**TASK PROMPT**: Copy everything in the material below from the line containing "Open the fill color bucket" down to the end of the material, including both ends, and leave the pictures out.

--

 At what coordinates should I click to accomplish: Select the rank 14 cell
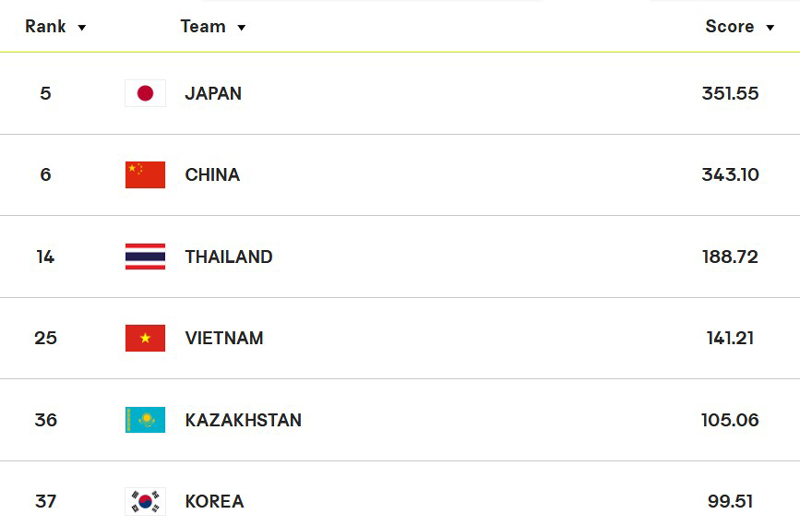[45, 257]
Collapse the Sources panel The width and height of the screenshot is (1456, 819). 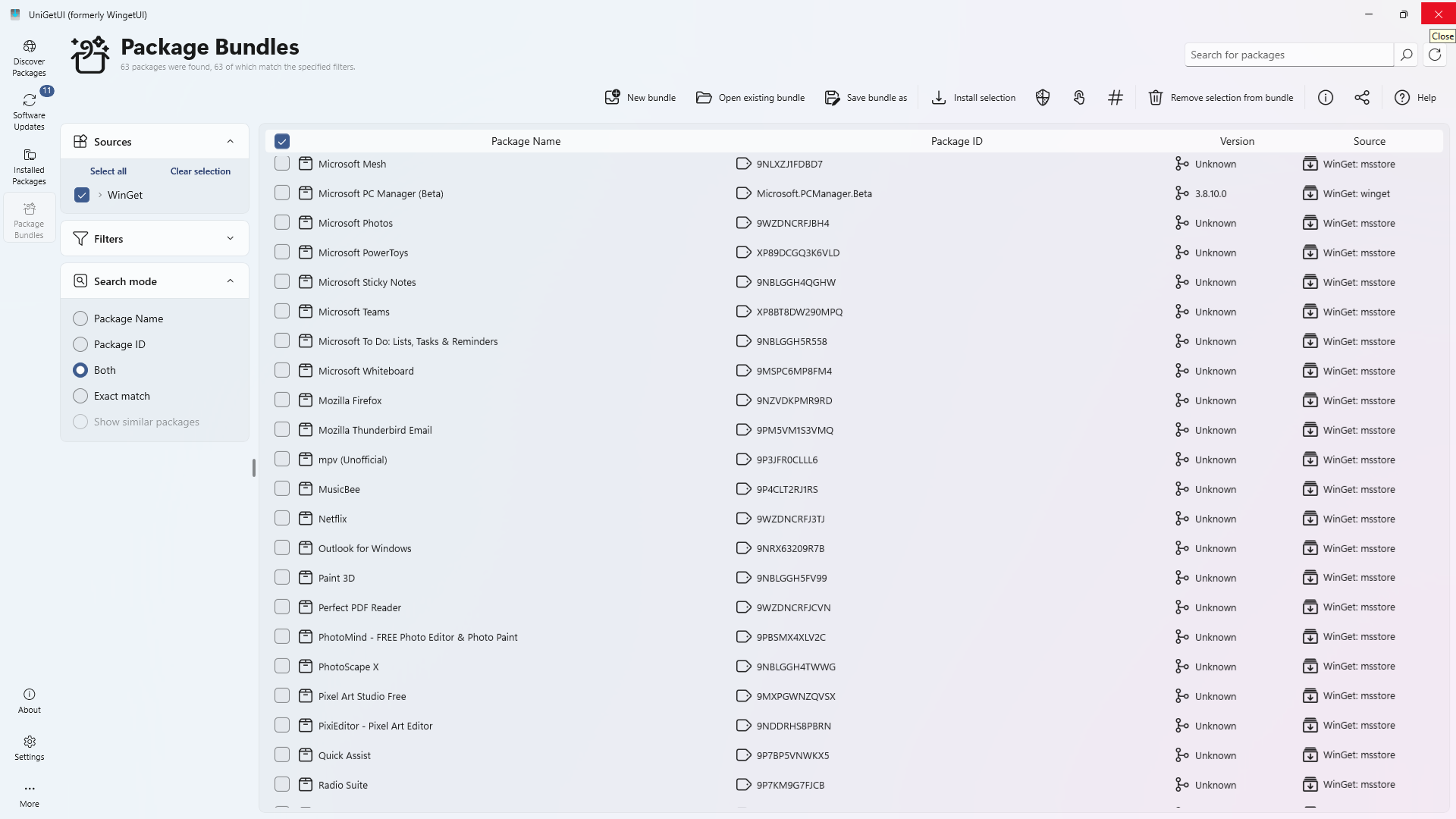[231, 142]
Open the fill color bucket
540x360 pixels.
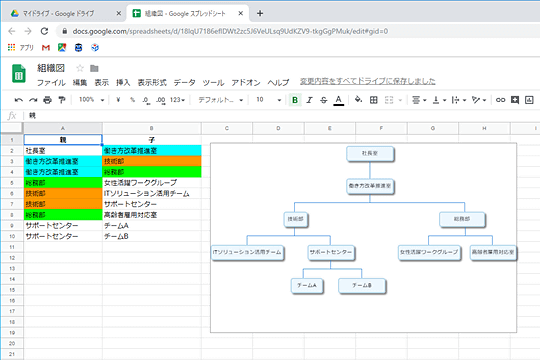[358, 100]
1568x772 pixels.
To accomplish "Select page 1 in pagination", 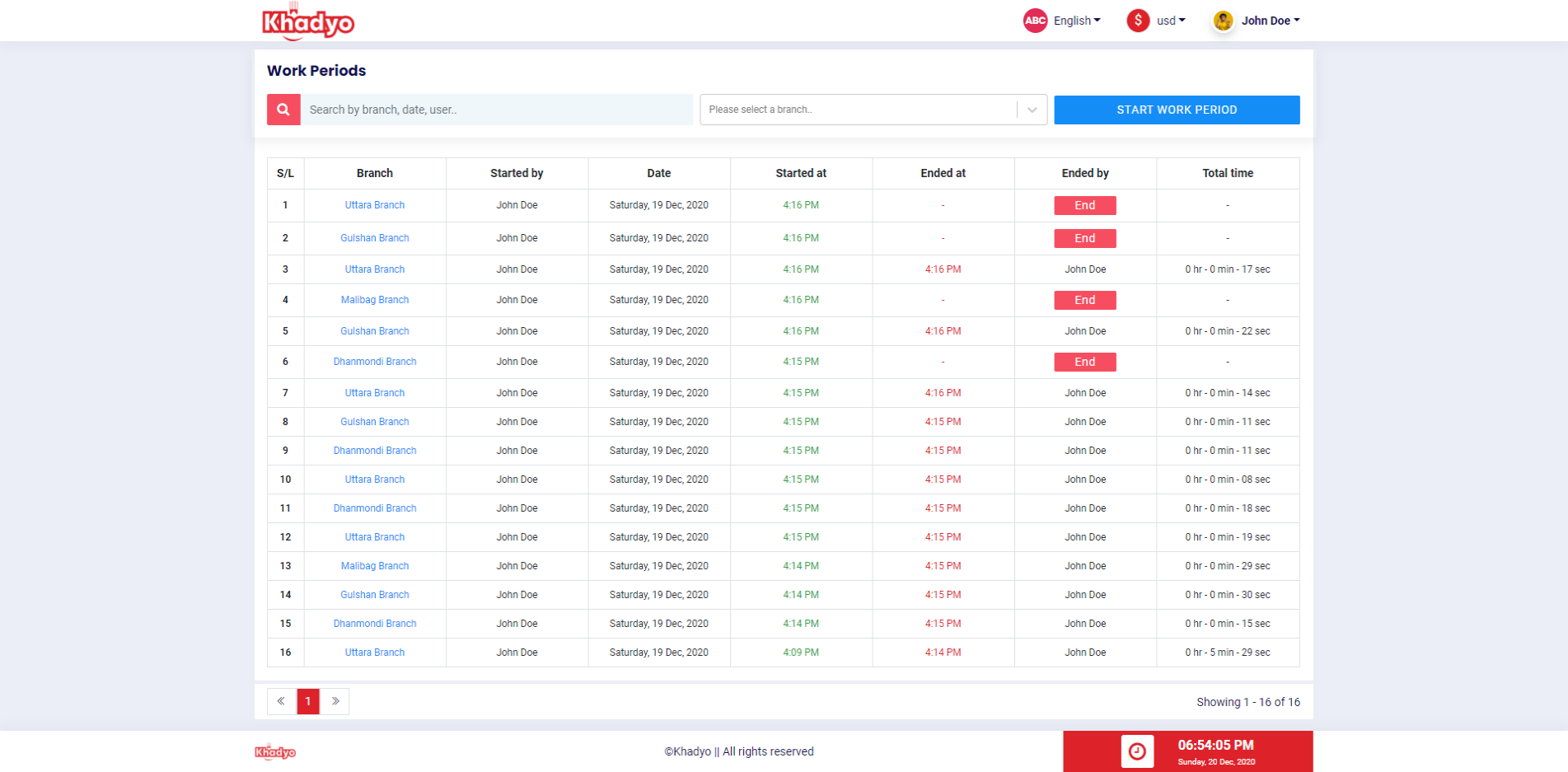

--

**SOLVED PROBLEM**:
Open the fill color bucket
540x360 pixels.
[358, 100]
1568x772 pixels.
To accomplish "Select page 1 in pagination", 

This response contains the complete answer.